Description of the task ->
Using the listing that follows, filter out every line lacking the string "will" and return the rest.

------ Records provided

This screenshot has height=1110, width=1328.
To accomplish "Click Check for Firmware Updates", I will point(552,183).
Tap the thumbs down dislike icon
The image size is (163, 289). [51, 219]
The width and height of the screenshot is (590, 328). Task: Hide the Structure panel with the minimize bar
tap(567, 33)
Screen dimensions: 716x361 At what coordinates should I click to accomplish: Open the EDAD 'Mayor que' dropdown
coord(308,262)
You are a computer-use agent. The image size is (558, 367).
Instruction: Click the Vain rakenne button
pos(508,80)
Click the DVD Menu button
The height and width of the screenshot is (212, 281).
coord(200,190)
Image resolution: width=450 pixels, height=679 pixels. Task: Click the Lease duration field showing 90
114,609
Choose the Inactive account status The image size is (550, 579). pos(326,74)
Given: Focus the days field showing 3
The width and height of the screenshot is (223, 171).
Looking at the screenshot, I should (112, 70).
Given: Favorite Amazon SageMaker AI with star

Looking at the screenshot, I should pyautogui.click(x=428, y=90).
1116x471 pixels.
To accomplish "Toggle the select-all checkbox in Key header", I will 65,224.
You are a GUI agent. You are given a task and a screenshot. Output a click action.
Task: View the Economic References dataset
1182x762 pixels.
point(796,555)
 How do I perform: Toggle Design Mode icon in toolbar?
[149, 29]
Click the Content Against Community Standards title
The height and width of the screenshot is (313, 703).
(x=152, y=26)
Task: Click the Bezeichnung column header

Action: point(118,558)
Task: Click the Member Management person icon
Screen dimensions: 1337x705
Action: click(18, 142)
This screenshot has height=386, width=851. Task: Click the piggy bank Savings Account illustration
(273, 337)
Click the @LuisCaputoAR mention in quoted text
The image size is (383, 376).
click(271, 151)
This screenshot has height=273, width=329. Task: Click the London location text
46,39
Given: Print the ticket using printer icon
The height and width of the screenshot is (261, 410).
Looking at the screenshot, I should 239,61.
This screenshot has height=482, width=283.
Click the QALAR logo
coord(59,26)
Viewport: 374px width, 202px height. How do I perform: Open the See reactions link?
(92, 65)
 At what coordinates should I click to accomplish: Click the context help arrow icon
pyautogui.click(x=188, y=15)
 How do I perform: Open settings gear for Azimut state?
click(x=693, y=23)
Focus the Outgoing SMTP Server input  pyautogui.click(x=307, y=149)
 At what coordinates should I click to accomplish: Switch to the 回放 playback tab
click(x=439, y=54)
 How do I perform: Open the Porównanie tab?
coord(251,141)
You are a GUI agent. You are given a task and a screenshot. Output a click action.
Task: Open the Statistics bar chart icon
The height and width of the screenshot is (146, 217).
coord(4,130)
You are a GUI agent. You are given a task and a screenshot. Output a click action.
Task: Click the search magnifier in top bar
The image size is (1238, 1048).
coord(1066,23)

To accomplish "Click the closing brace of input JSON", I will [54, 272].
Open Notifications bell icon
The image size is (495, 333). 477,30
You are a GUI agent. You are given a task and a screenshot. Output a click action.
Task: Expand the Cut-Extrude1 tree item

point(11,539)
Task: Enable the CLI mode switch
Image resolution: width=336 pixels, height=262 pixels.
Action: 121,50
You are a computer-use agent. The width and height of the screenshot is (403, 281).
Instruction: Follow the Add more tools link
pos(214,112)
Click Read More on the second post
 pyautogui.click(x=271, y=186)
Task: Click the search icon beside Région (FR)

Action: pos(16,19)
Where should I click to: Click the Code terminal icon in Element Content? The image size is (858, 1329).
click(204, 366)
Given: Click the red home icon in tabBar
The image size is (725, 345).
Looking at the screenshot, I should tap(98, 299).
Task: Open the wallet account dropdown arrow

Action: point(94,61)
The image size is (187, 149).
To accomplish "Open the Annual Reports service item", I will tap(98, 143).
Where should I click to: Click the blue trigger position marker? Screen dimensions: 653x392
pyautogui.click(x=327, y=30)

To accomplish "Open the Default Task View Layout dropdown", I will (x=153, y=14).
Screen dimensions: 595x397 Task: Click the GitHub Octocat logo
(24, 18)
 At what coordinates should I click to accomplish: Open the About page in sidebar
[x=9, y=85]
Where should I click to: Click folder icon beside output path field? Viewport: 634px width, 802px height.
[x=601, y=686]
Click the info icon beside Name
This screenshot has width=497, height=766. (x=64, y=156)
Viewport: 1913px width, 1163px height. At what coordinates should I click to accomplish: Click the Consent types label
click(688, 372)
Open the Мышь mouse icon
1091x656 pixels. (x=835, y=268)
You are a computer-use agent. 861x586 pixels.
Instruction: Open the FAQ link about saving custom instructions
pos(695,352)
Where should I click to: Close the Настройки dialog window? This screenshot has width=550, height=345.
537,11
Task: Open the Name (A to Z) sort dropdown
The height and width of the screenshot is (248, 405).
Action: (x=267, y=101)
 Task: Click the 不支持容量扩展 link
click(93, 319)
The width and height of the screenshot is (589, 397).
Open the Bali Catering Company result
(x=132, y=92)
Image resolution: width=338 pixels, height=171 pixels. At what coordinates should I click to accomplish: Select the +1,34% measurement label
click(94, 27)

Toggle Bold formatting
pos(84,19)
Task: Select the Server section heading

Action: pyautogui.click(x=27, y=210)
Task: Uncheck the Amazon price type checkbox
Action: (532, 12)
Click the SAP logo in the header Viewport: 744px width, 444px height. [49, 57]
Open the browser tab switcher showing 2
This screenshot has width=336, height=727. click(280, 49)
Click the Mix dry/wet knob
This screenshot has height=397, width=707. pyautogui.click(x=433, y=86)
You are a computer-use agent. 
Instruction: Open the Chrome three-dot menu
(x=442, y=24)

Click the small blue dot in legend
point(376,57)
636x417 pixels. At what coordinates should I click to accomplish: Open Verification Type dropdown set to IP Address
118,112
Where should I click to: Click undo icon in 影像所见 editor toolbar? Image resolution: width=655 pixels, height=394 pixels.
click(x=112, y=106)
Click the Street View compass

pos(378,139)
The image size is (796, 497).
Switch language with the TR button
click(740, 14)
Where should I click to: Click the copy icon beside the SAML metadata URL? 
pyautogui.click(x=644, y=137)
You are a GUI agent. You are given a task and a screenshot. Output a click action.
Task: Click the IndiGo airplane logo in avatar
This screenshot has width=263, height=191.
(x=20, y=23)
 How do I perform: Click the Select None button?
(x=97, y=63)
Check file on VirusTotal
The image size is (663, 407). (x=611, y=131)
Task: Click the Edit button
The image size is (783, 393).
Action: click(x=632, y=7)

------------

Worked solution ->
To accomplish "Click Check for Firmware Updates", I will point(552,183).
To accomplish "Toggle the select-all checkbox in Key header", I will 65,224.
To accomplish "Click the closing brace of input JSON", I will [54, 272].
To accomplish "Open the Annual Reports service item", I will tap(98, 143).
To accomplish "Open the Default Task View Layout dropdown", I will (x=153, y=14).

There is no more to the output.